Appena lo noto tra io gruppo, balzo in piedi dalla sedia e vado ad abbracciarlo. Circondo il suo collo con le braccia, poggiandomi alla sua spalla e continuando a versare le mie lacrime su di essa.
Subito il ragazzo ricambia l'abbraccio, senza smettere di piangere.

<<Maia i-io...>> balbetta, allontanandosi lentamente e delicatamente dal contatto.
Osservando il mio volto per qualche istante, prende un grande respiro, proseguendo.

<<Posso vederlo? Solo un ultima volta...>> mi implora, asciugandosi gli occhi e chinando il capo in avanti.

Mi volto verso Andrea che, annuendo, apre la porta della stanza dietro di noi.
Entriamo tutti nella camera, anche se non sono ancora certa di essere pronta a vederlo lì, inerme, su quel letto che per tutti questi giorni è stata la sua casa.

Luca, Mauricio e Pietro restano vicini all'entrata, mentre noi altri ci avviciniamo al suo letto.

I medici hanno già staccato il suo esile e fragile corpo da tutti i vari aghi e i numerosi tubi che lo tenevano in vita.
Non sentire più quel debole suono che scandiva i battiti del suo cuore, mi fa mancare il respiro per qualche secondo. Ancora non riesco a credere, a realizzare, che lui possa davvero essersene andato.

Mi avvicino ancora di qualche passo, osservando l'espressione beata impressa sul suo viso e il suo aspetto angelico.

Se non fosse per il camice che indossa, la sua pelle si confonderebbe con il candido lenzuolo sopra di lui.

Non riuscendo più a sopportare tutte queste emozioni e tutta questa sofferenza, mi paralizzo accanto al materasso.
Piangendo, poggio una mano sulla mia bocca, tentando di bloccare i miei singhiozzi.
Non ho il coraggio di vederlo, non ce la faccio.

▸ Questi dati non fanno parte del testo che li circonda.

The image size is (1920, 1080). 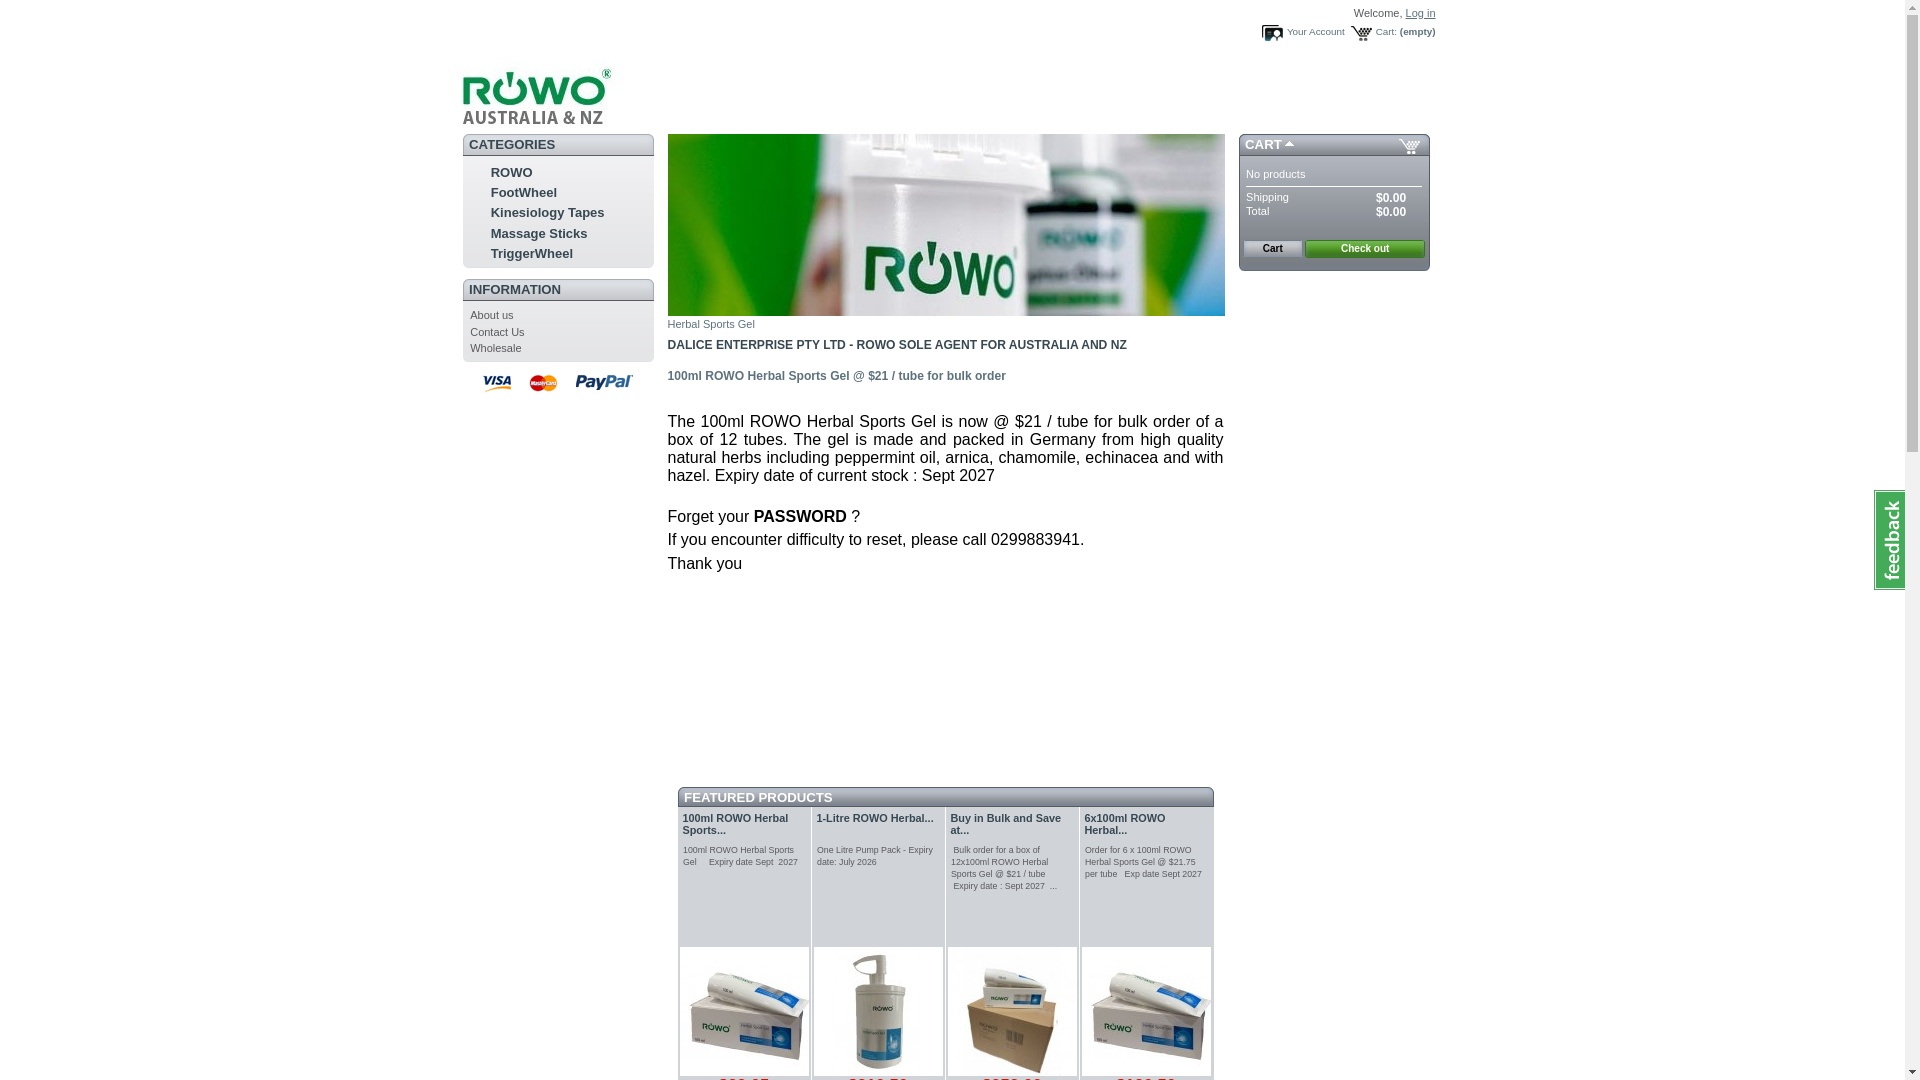 I want to click on 6x100ml ROWO Herbal Sports Gel @ $21.75 per tube   , so click(x=1146, y=1012).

Andrea si avvicina a me e mi abbraccia dolcemente, sussurrandomi parole dolci tra i capelli, per tranquillizzarmi.
Successivamente, mi porta vicino agli altri e continua a parlarmi, per farmi calmare.

Giorgio si avvicina al letto coraggiosamente e prende la mano di Giovanni, "accarezzandola" con il pollice. Subito dopo si copre il viso con una mano e inizia a singhiozzare. Ben presto, scoppia in un pianto disperato. Si inginocchia li davanti e continua a fissarlo mentre le lacrime scorrono lungo le sue guance.

<<Giorgio...>> sussurra Pietro dolcemente, sedendosi accanto a lui.

<<So che fa male, ma sapevamo come sarebbe andata a finire. Non potevamo farci nulla. Non sentirti in colpa per la serata, credo che Giovanni ci sarà per sempre riconoscente per ieri...>> continua sorridendo teneramente all'amico e stringendolo in un abbraccio.

<<Vieni...andiamo.>> aggiunge poi porgendogli una mano e aiutandolo ad alzarsi.
Mentre stanno uscendo dalla stanza, Andrea li ferma.

<<Giovanni non si dimenticherà mai di te...ti voleva davvero un mondo di bene.>> afferma con la voce rotta dal pianto e poggiando una mano sulla sua spalla.

Giorgio annuisce e, insieme all'amico, va verso il bagno.